GOVERNMENT is dismayed at the outcome of the latest climate talks in Bonn Germany and will be reviewing the report of Guyana’s negotiator, Andrew Bishop both at the level of the Low-Carbon Development Strategy Steering Committee and Cabinet Sub-Committee on Natural Resources Sub-Committee. This is according to Head of the Presidential Secretariat, Dr. Roger Luncheon, who spoke on the issue at his weekly post-Cabinet press briefing held at the Office of the President on Thursday.
The latest climate change meeting was held in Bonn Germany from August 2 to 6, and saw the participation of Parties to the Convention on climate change and of the Kyoto Protocol (KP). The next round of talks will be in Tianjin, China in October, and after that will be the COP 16 in Cancun Mexico in November and December.
Repeating the old adage, “Man proposes, but God disposes,” Dr. Luncheon said that this most aptly describes the negotiation process, leading up to Copenhagen and subsequent to that, including the just-concluded Bonn talks.
“The Bonn talks did not contribute any solace or heightened expectation of any outcome,” Dr. Luncheon said.
The talks in Bonn resulted in the negotiating text becoming more bogged down with bracketed options reducing the chances of a binding agreement by 2011. Experts in Bonn opined that an agreement that is sufficient to keep the earth from warming at too fast a rate may not come before 2012, the year at which the Kyoto Protocol is to expire. There was talk of extending the life of the Kyoto Protocol.
Presentations to the closing plenary of meeting condemned the talks as a backward step and accused the developed countries of making efforts to dismantle the negotiation process and the global climate regime.
The groups noted that a number of Annex I Parties have expressed an unwillingness to commit to a second commitment period under the Kyoto Protocol – suggesting they intend to violate their legally binding obligations. The advocacy groups said too that many developed countries are also opposing a science and equity-based aggregate target under the KP.
The groups believe that the Annex 1 Parties should adhere to their commitments under article 3.9 of the KP.
They noted also that some Annex 1 Parties are also seeking to migrate favoured elements of the Protocol, like market mechanisms, into a new agreement under the Adhoc Working Group on Long Term Cooperative Action under the Convention (AWG-LCA) and to establish a system of voluntary pledges as envisaged in the Copenhagen Accord.
They said that such a voluntary system offers no guarantee that the global effort will be sufficient to curb climate change, or that the contributions of individual countries will be adequate and fair.

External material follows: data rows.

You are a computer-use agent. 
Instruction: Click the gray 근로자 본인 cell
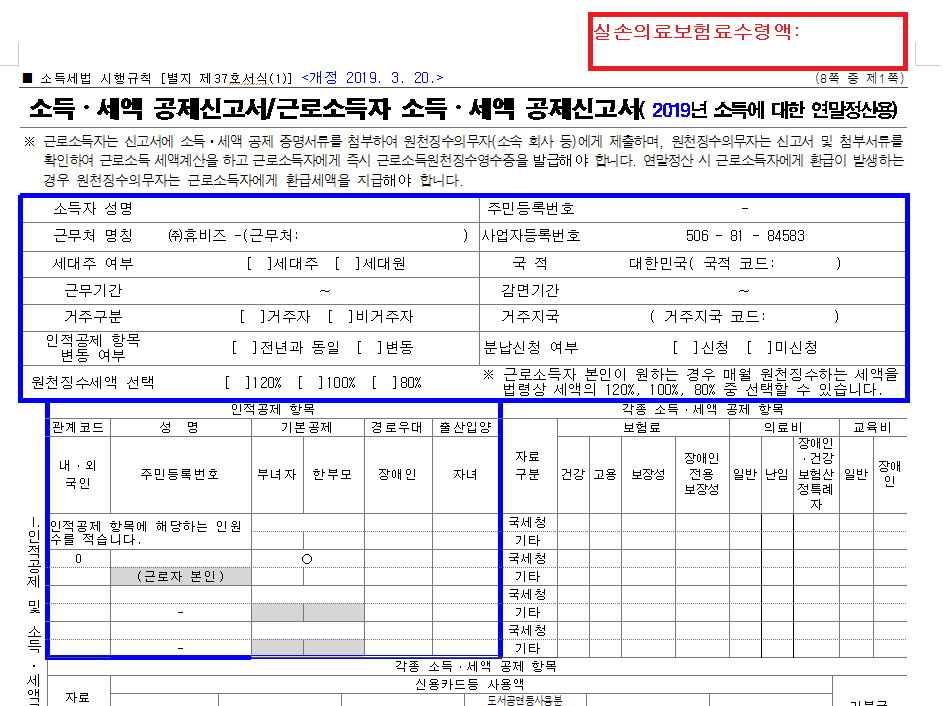180,576
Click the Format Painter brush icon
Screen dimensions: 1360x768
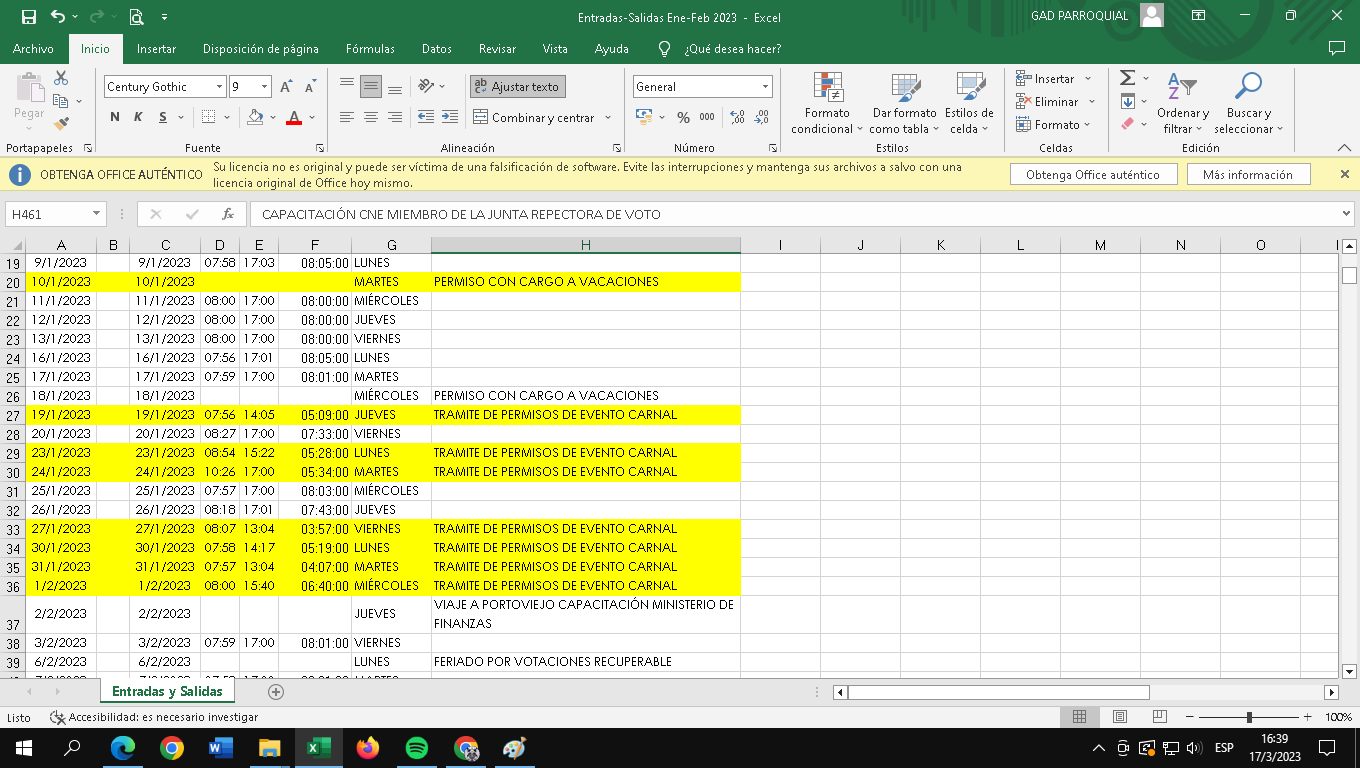tap(61, 124)
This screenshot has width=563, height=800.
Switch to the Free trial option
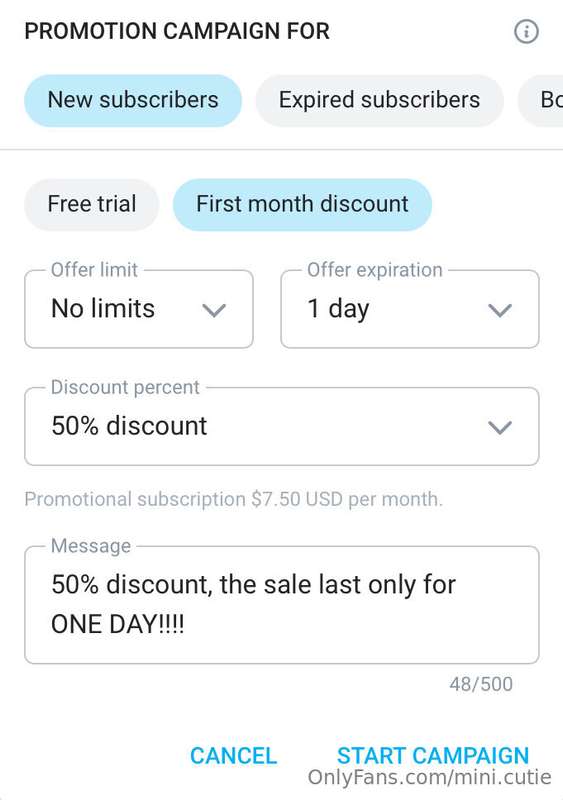coord(92,204)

The group observed that the proposals made at the meeting for new Kyoto targets are “riddled” with loopholes. They noted that firstly, Annex I Parties are pushing to include weak land-use and forest accounting rules that would allow them to increase their emissions. This, they said, amounts to around five percent of the emissions of Annex I Parties in 1990. Second, they said that upwards of 11 gigatonnes of CO2 equivalent of surplus allowances (just under 90 percent of Annex I Party emissions in 1990) could undermine any Annex I effort. Thirdly, they noted that Annex I Parties are shifting the mitigation burden to developing countries by using carbon markets to “offset” their emissions,.
They said that measured against scientific analysis and the demands of developing countries, the pledges and the weak rules proposed by Annex I Parties are insupportable.